High‑speed imaging confirms the lever‑effect of the tail lift.

Benchmark Comparison

For the same evaluation budget, an offline random‑search baseline never exceeded 13.39 mm / s, while the closed‑loop method broke the 20 mm / s barrier in the second iteration and ultimately achieved 25.27 mm / s. This demonstrates the advantage of real‑world feedback combined with informed sampling in a highly constrained discrete space.

Generalization to Classical Combinatorial Problems

The same representation‑constraint‑closed‑loop framework was applied to three benchmark combinatorial optimization problems: Trap‑64, 0‑1 Knapsack‑250, and Max‑Cut‑128. Within a fixed computational budget the method consistently outperformed pure random search, indicating that the approach is applicable to a broad class of discrete topology‑optimization tasks such as soft actuators and mechanical metamaterials.

Reproducibility

All source code, design data, and experimental logs are deposited on Zenodo (DOI: 10.5281/zenodo.14978583).
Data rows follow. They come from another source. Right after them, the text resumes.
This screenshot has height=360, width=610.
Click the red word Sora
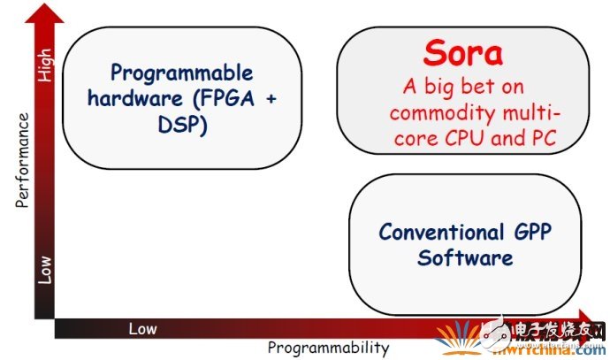pyautogui.click(x=462, y=54)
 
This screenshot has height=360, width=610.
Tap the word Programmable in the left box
pyautogui.click(x=181, y=73)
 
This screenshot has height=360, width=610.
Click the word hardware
pyautogui.click(x=147, y=98)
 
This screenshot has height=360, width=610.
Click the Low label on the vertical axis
pyautogui.click(x=45, y=270)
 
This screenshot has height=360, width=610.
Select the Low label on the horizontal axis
pyautogui.click(x=142, y=329)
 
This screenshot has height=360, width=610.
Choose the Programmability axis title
pyautogui.click(x=328, y=348)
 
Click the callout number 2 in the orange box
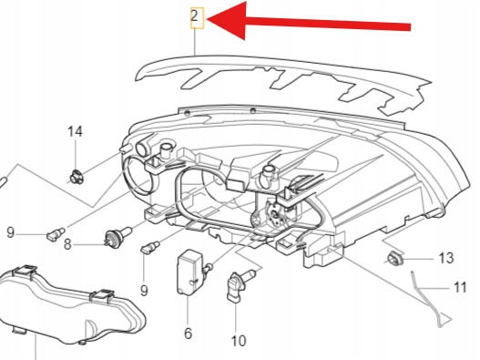(195, 16)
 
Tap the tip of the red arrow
(208, 20)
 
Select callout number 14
(75, 131)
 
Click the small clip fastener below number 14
(76, 177)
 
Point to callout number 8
(67, 245)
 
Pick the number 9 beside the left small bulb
(10, 232)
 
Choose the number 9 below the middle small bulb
(144, 290)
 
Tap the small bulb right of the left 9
(55, 234)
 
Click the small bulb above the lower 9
(150, 248)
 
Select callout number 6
(188, 333)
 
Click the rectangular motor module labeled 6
(189, 273)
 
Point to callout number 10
(239, 341)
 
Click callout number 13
(446, 258)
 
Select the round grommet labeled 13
(395, 258)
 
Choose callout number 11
(459, 288)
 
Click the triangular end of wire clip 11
(444, 319)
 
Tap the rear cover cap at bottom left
(70, 303)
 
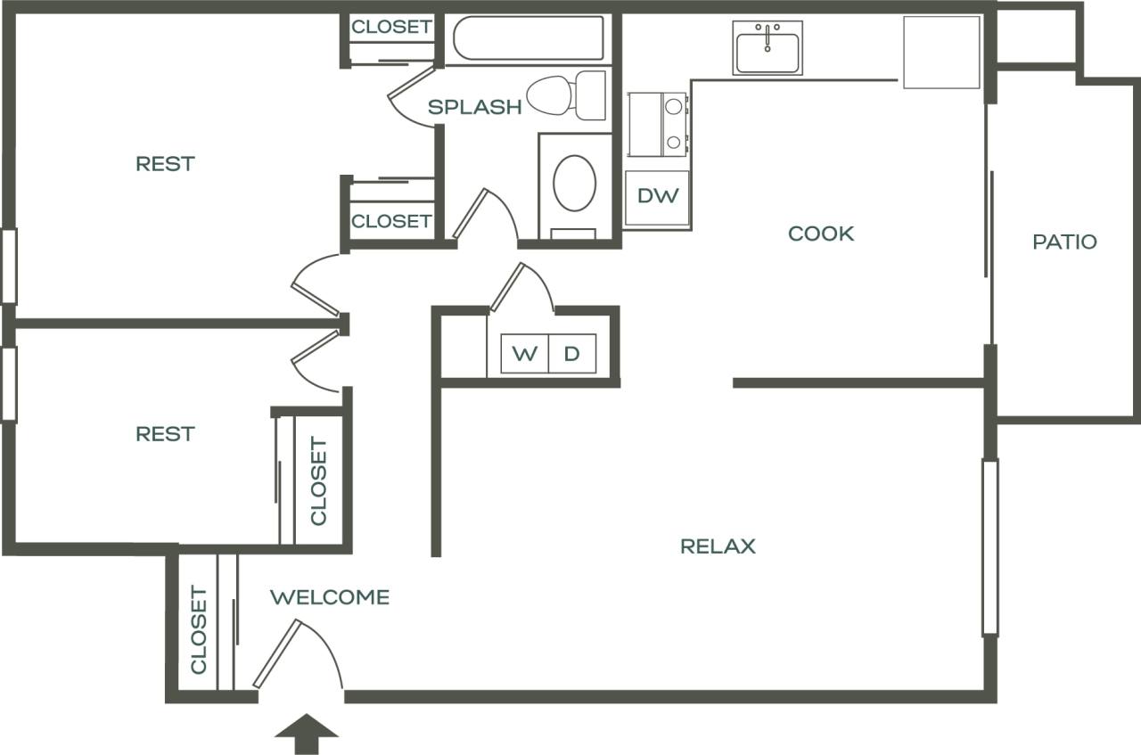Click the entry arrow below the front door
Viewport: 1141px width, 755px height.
pos(307,732)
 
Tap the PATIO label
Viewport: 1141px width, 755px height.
pos(1064,242)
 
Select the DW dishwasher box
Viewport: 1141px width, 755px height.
pos(658,196)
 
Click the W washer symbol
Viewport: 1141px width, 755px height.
pos(524,354)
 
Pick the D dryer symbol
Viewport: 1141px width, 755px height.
pos(571,354)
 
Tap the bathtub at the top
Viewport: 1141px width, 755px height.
pos(528,38)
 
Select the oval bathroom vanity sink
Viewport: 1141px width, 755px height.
pos(574,183)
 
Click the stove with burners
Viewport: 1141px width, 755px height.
pos(658,124)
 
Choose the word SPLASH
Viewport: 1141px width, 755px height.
pos(474,108)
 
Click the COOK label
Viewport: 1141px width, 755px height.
pos(821,234)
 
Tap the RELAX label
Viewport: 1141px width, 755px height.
pos(718,546)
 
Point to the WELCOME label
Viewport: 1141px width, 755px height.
pos(330,597)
The peer‑reviewed article is available in Materials & Design, 257 (2025) 114533, DOI: 10.1016/j.matdes.2025.114533.

Key Insight

Replacing pixel‑level encoding with modular block primitives, embedding geometric and stability constraints during genotype creation, and closing the loop with physical performance measurements enable automatic discovery of manufacturable, high‑speed micro‑robot morphologies. The pipeline provides a general strategy for AI‑driven design in discrete, highly constrained engineering domains.